Prompt caching lets you mark static portions of your prompt as cacheable. On cache hit, you pay 10–25% of the normal input token price (varies by provider). The cache lifetime is typically a few minutes to an hour depending on the provider.

import anthropic

client = anthropic.Anthropic()

SYSTEM_PROMPT = """You are a senior code reviewer. You enforce the following standards:
[... 3,000 tokens of style guide content ...]
"""

def review_code(code_snippet: str) -> str:
    response = client.messages.create(
        model="claude-sonnet-4-5",
        max_tokens=1024,
        system=[
            {
                "type": "text",
                "text": SYSTEM_PROMPT,
                "cache_control": {"type": "ephemeral"},  # mark for caching
            }
        ],
        messages=[
            {"role": "user", "content": f"Review this code:\n\n{code_snippet}"}
        ],
    )
    return response.content[0].text

# First call: full input token cost
# Subsequent calls within cache window: ~10% of input token cost for the system prompt

Caching pays off when the same prompt prefix is reused across many requests. The break-even is roughly 4–5 calls. For a 3,000-token system prompt called 1,000 times per day, caching saves around 90% of the input cost for that prefix.

What to cache:

System prompts (always)
Large reference documents injected into context
Conversation history when doing multi-turn sessions with a long preamble

What not to cache:

The user’s current message (it changes every time)
Timestamps or other volatile content in the prompt prefix

Cost ceilings with graceful degradation

A hard limit that kills a request silently is worse than no limit. The user gets a broken experience with no explanation. Build a circuit breaker instead.
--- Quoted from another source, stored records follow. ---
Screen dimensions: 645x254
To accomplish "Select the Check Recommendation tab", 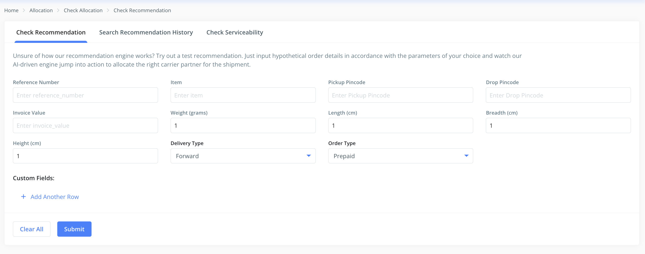I will (x=51, y=33).
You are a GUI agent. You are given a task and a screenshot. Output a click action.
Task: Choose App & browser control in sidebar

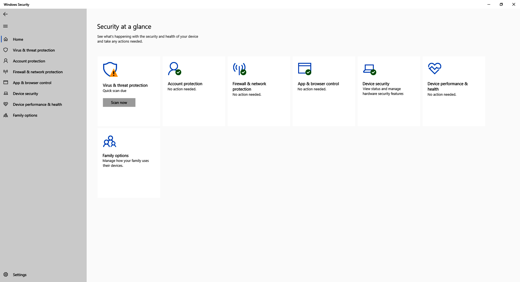click(32, 83)
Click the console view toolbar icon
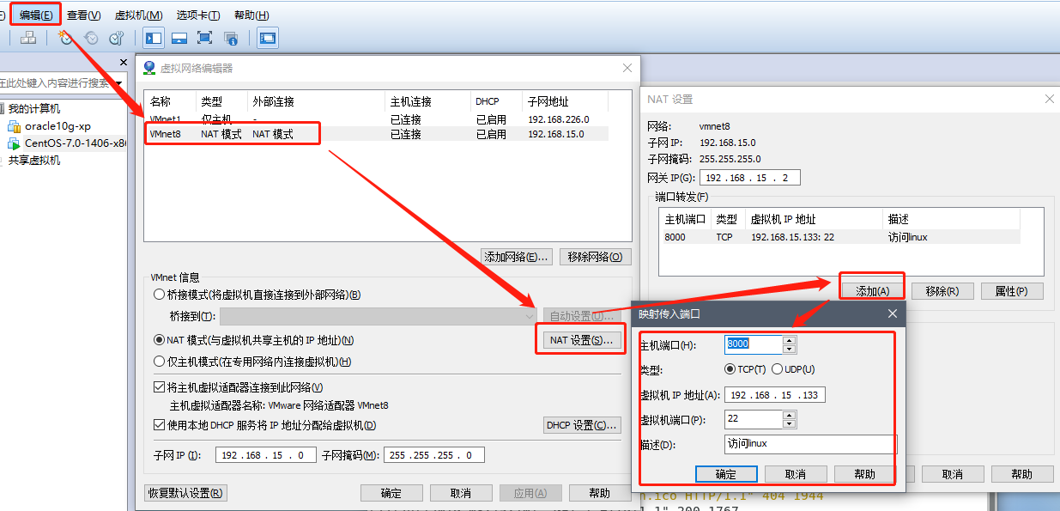The image size is (1060, 511). coord(268,38)
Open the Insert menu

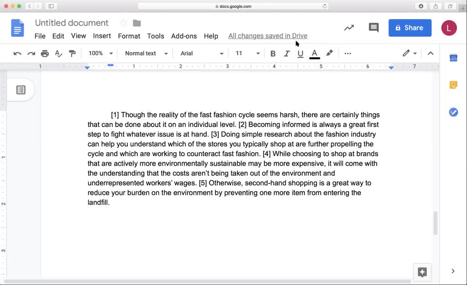102,36
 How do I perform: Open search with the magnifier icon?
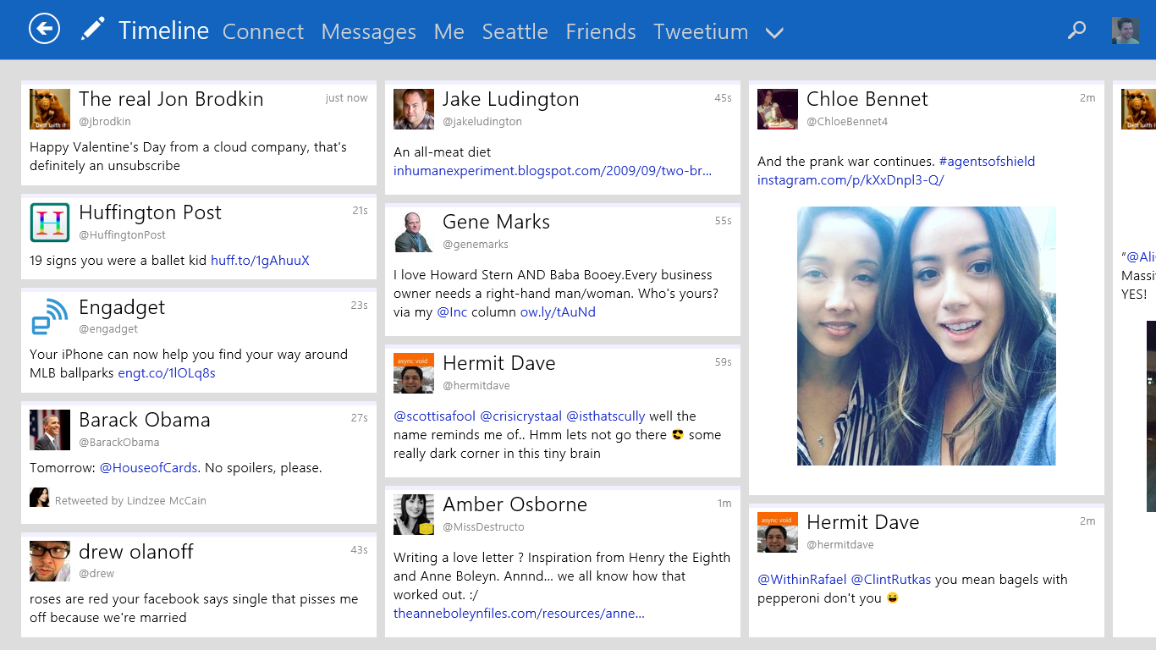tap(1076, 30)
from dataclasses import dataclass
from enum import Enum

class DegradationLevel(Enum):
    FULL = "full"
    REDUCED_CONTEXT = "reduced_context"
    FAST_MODEL = "fast_model"
    CACHED_ONLY = "cached_only"
    DECLINED = "declined"

@dataclass
class CostBudget:
    per_request_usd: float
    daily_usd: float
    spent_today_usd: float = 0.0

def get_degradation_level(budget: CostBudget, estimated_cost_usd: float) -> DegradationLevel:
    remaining_daily = budget.daily_usd - budget.spent_today_usd

    if estimated_cost_usd > budget.per_request_usd:
        if estimated_cost_usd * 0.5 <= budget.per_request_usd:
            return DegradationLevel.REDUCED_CONTEXT
        return DegradationLevel.FAST_MODEL

    if remaining_daily < budget.daily_usd * 0.1:  # under 10% daily budget left
        return DegradationLevel.FAST_MODEL

    if remaining_daily <= 0:
        return DegradationLevel.DECLINED

    return DegradationLevel.FULL

def handle_request_with_budget(query: str, budget: CostBudget, context: list[str]) -> str:
    estimated_cost = estimate_cost(query, context)
    level = get_degradation_level(budget, estimated_cost)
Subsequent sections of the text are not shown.